Passage to read:
★ ★ ★ ★ ★ ★ ★

Education in Palestine faces major challenges that require concerted efforts to achieve development and progress, to ensure the provision of distinguished education that contributes to building a bright future for all; in light of the difficult conditions experienced by our Palestinian people, education stands out as one of the most important sectors facing major challenges that threaten its continuity and effectiveness. The education system in Palestine suffers from several problems, most notably the ongoing conflicts that directly affect the daily lives of students and teachers.
The first of these challenges is movement restrictions, as road closures and security checkpoints disrupt educational trips and restrict students and teachers’ access to schools.
There are times when students find themselves forced to stay at home due to security conditions and Israeli attacks. This leads to frequent interruptions in the educational process. It makes it difficult to achieve the required academic achievement.
The impact of ongoing conflict is another challenge, with students and teachers living under the constant threat of violence, arrest without charge, or murder , leading to high levels of stress and anxiety.

★ ★ ★ ★ ★ ★ ★

Recorded data:
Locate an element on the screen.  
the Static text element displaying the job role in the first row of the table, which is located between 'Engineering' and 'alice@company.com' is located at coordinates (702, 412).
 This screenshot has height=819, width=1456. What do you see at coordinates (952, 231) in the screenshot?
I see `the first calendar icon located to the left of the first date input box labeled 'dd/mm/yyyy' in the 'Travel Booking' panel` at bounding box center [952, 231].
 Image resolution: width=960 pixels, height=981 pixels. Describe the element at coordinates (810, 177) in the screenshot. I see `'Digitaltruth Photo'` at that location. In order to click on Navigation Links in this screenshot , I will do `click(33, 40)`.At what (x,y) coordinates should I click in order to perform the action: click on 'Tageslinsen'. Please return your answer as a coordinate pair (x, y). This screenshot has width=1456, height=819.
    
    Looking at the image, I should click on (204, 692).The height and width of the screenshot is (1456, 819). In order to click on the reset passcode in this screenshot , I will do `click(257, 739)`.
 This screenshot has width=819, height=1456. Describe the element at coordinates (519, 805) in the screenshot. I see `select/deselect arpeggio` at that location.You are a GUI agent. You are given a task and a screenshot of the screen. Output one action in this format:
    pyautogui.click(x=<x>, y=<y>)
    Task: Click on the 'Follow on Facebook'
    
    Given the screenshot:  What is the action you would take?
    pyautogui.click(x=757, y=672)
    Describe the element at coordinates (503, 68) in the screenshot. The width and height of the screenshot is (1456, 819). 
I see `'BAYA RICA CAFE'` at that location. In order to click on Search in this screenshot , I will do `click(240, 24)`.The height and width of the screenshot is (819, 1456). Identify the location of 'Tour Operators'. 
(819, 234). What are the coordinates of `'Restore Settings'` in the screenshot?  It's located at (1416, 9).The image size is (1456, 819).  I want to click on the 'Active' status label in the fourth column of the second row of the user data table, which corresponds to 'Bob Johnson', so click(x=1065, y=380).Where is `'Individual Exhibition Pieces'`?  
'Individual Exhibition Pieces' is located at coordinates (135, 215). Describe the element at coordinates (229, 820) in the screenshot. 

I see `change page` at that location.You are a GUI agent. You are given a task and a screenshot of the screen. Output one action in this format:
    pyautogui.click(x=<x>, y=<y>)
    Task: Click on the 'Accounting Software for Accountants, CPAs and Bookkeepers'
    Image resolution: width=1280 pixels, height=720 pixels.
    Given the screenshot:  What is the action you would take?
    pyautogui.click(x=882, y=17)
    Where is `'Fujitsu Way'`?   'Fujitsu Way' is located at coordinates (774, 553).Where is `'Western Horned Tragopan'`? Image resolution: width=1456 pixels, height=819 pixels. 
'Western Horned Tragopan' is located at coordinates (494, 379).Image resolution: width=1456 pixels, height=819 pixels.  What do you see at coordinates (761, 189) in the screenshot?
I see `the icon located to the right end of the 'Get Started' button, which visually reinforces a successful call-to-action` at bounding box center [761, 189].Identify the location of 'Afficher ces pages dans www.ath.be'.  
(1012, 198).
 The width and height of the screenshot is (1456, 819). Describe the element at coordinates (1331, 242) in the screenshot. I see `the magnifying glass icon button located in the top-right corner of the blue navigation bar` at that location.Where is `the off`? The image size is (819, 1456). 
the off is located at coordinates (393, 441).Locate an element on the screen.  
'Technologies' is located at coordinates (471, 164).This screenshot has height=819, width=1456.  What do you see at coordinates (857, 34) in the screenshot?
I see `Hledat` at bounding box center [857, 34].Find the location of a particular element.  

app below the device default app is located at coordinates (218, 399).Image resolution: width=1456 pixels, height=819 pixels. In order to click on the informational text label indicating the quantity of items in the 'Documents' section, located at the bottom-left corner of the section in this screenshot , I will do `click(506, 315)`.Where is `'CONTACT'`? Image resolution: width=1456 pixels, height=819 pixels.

★ ★ ★ ★ ★ ★ ★

Written instruction A: Rewrite the stretch of the text on education in Palestine from "There are times" through "required academic achievement.", putting "disruptions" in place of "interruptions".
Written instruction B: In the text on education in Palestine, what is named as the first of the challenges?

Final answer A:
There are times when students find themselves forced to stay at home due to security conditions and Israeli attacks. This leads to frequent disruptions in the educational process. It makes it difficult to achieve the required academic achievement.

Final answer B: Movement restrictions.